Hart erarbeitet (K78)

 

Unwirklich wirkt das rote km 55 Schild des K78. Den verschiedenen Läufen des Swissalpine sind Farben zugeordnet. Für jeden Lauf gibt es alle 5 km Kilometerangaben in der jeweiligen Farbe. Für den K78 sind diese rot. Die Angaben beziehen sich aber auf die noch zu laufenden Kilometer, die Zahlen werden also kleiner. Und hier mitten in dieser großartigen Kulisse steht nun also das km 55 Schild.

Etwas weiter ist die Straße von dem typischen weißen Flatterband des Swissalpine Sponsors „Migros“ abgesperrt und wir werden auf einer steinernen Treppe in die Tiefe geleitet. Über eine kleine Brücke überqueren wir das Flüsschen Landwasser und gelangen auf einem Singletrail am gegenüber liegenden Ufer bergauf.

Immer wieder öffnet sich ein Ausblick auf die gegenüberliegenden Felsen und den sich unter uns ausbreitenden Wald. Trotz der Steigung macht es Spaß in der Gruppe locker den Berg hinauf zulaufen. Es wird wenig gesprochen, denn jeder ist mit sich selbst beschäftigt. Aber eine stille Einigkeit verbindet uns: Schön ist es hier!

Nanu - was ist das? Mitten in meinen Gedanken höre ich Lautsprecheransagen. Zwei Kurven später ist es klar - die Bahnstation von Wiesen bei km 24 liegt unter uns. Jeder Läufer wird angesagt und kann an der Verpflegung verlorene Kalorien auffüllen. Die Müsliriegel lachen mich an. Ob das gut geht? Eigentlich sollte man ja keine Experimente machen. Oh, sind die lecker. Noch je ein Tee, eine Bouillon und ein Iso drauf. Wo geht es weiter? Über die Gleise; aber die Schranke ist zu! Zwei Helfer sichern den Überweg: obwohl der Zug bereits erwartet wird, dürfen wir noch hinüber.

▸ Übungsaufgabe 1: Erklären Sie anhand des Textauszugs, weshalb die Zahlen auf den roten Kilometerschildern des K78 im Laufe der Strecke immer kleiner werden.
▸ Übungsaufgabe 2: Schreiben Sie den Abschnitt des Textauszugs von „Unwirklich wirkt das“ bis einschließlich „km 55 Schild.“ wortgetreu ab.

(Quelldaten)
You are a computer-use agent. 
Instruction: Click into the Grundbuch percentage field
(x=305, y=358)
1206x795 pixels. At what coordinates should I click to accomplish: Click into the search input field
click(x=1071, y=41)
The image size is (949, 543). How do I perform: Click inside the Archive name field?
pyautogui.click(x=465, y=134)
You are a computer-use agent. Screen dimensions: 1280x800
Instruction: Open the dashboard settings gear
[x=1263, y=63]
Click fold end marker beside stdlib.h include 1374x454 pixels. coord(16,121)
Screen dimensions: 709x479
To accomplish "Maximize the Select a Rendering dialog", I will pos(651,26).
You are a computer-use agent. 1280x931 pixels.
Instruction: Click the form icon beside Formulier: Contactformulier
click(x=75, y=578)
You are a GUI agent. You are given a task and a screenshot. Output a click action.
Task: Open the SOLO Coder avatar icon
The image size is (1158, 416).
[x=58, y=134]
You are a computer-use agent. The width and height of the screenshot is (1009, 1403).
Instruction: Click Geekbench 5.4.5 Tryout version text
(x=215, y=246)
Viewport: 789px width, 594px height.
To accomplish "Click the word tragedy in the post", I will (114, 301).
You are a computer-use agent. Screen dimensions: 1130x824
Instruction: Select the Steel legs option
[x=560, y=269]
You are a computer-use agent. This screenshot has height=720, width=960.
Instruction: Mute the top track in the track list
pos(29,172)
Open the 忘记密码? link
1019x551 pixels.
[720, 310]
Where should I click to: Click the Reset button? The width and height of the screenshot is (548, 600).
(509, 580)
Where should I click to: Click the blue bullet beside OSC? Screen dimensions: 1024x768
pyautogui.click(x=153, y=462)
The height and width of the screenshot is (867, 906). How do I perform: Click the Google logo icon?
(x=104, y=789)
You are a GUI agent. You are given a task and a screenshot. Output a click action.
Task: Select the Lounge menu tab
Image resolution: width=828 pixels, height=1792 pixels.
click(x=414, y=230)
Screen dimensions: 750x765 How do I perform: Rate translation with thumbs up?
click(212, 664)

▸ Vollständige Lösung 1: Die Zahlen werden kleiner, weil sich die Angaben auf die noch zu laufenden Kilometer beziehen. Jedes Schild zeigt also an, wie viele Kilometer noch vor den Läufern liegen.

▸ Vollständige Lösung 2:
Unwirklich wirkt das rote km 55 Schild des K78. Den verschiedenen Läufen des Swissalpine sind Farben zugeordnet. Für jeden Lauf gibt es alle 5 km Kilometerangaben in der jeweiligen Farbe. Für den K78 sind diese rot. Die Angaben beziehen sich aber auf die noch zu laufenden Kilometer, die Zahlen werden also kleiner. Und hier mitten in dieser großartigen Kulisse steht nun also das km 55 Schild.